Across Malaysia, transit services oscillate between poor and barely adequate—plagued by slow speeds, infrequent schedules, breakdowns, and unreliable operations. Yet, whenever these issues arise, the default response from operators and transit advocates is simple: “We need more funding.” The belief is that if only the government—be it city, state, or federal—would allocate larger subsidies, the system would finally function as it should.

But this endless demand for more funding, in the absence of deep structural reform, has created a cycle of dependence without progress. The emergency never ends because of the choices we’ve made—poor planning, mismanagement, and a lack of self-sustaining financial models.

True progress isn’t about blindly pouring more money into a broken system. It’s about making the tough choices that break the cycle—choices that cities like Hong Kong, Singapore, and Tokyo have made, allowing them to run profitable, efficient, and world-class transit networks. If Malaysia had made different choices in the past, or made the right decisions today, the outcome would be entirely different.

Progress is not just about expanding transit—it’s about fixing its foundation. And until that happens, the Endless Emergency will continue.

Why Public Transit Must Pay for Itself

Today, we challenge a fundamental assumption about public transit—that it should always require government subsidies to function. What if the root of transit’s dysfunction isn’t a lack of funding, but the fact that it fails to cover its own costs through fares? And what if fixing this single problem could solve everything else?

The reality is simple: Transit should be run like a business, not a charity, and definitely not a never-ending cost center. Yet, in Malaysia, public transport has been treated as a perpetual welfare project, reliant on constant bailouts. Instead of building a self-sustaining system, we’ve created one that demands more money while delivering subpar service—slow, unreliable, and inconvenient.

Contrast this with cities like Hong Kong, Tokyo, and Singapore, where public transit is profitable. How? Because their systems operate with the mindset that ridership = revenue, and service quality = profit. Instead of chasing subsidies, they attract riders by delivering a fast, efficient, and reliable experience that people are willing to pay for.

If we want to fix public transit, we must first fix its business model. The moment transit pays for itself, everything changes:

??Better service—because efficiency and reliability drive profits.

??Less political interference—because it’s no longer reliant on government handouts.

??Real growth—because expansion is based on demand, not subsidies.

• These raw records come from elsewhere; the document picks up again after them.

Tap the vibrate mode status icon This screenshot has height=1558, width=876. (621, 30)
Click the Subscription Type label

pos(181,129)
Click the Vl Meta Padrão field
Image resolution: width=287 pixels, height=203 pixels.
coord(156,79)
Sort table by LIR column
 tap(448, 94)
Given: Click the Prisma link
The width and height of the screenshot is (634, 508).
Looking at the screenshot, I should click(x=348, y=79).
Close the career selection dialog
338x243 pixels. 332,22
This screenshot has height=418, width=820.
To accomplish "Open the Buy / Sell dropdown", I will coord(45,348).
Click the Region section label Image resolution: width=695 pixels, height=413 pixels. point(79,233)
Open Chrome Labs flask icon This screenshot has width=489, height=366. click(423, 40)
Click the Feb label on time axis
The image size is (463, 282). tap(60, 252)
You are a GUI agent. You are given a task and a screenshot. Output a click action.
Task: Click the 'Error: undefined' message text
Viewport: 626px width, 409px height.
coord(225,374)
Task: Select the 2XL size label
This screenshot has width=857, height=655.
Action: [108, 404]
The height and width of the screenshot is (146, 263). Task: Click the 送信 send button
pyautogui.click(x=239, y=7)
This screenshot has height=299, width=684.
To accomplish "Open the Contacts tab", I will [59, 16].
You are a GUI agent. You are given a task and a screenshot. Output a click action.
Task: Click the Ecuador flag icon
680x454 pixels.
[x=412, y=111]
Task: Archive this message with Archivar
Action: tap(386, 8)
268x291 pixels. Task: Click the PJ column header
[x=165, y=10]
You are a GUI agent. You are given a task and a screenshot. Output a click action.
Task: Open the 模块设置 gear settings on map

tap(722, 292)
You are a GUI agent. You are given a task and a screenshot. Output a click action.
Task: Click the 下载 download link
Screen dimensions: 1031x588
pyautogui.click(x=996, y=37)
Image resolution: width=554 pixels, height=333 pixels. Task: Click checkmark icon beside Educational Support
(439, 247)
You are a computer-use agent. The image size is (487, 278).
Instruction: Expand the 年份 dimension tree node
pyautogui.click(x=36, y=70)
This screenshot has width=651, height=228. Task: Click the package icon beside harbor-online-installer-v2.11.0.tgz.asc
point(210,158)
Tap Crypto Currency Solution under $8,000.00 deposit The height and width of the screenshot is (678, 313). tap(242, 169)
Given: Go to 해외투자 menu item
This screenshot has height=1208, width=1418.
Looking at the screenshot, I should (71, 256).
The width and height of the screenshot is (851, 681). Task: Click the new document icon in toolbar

This isn’t just a thought experiment—it’s a proven formula. But to make it happen, we must stop seeing transit as a financial burden and start treating it as an economic engine.

Public transit must sustain itself—or it will never escape the cycle of crisis.

The Logic of Cost Recovery

Public transit, in its ideal form, should function like a well-run business—delivering reliable service, responding to rider demand, and making operational decisions based on efficiency and sustainability. But in most subsidized transit systems, especially in North America and Malaysia, this logic breaks down entirely. Why? Because operators don’t make decisions based on revenue from riders—instead, they are beholden to government subsidies.

If Coca-Cola wants to increase profits, it plays with variables it directly controls:

? Sell more drinks through marketing

? Reduce production costs by optimizing supply chains

? Adjust pricing based on market demand

Every decision is rooted in the fact that profit flows from selling soft drinks—there is no confusion about how the business must operate.

But a public transit operator doesn’t have that luxury. It only gets about half its revenue from fares, with the rest coming from government funding. This distorts decision-making at every level:

1. Route Planning: Not Driven by Demand, but Politics

How it should work: If transit were financially self-sufficient, it would allocate service where demand is highest.

How it actually works: Because governments fund transit, route planning is often dictated by political interests—not ridership numbers.

For example, cutting inefficient, underused routes should be common sense. But in politically influenced systems, service often continues despite huge losses, just to avoid upsetting certain constituencies. This results in wasteful spending, lower efficiency, and a weaker transit network overall.

2. Capital Investments: Decisions Made for Political Optics, Not Efficiency

How it should work: Transit agencies should invest in infrastructure that lowers costs and improves service.

How it actually works: Governments force transit agencies into expensive, impractical projects for political gain.

Example? Mandated experiments with hydrogen-powered buses—many agencies knew these were costly, unreliable, and unsuited for local conditions. But because funding came with strings attached, they had no choice but to comply—only to quietly abandon the project once the political cycle moved on. These wasteful spending patterns are impossible in a self-sustaining transit model.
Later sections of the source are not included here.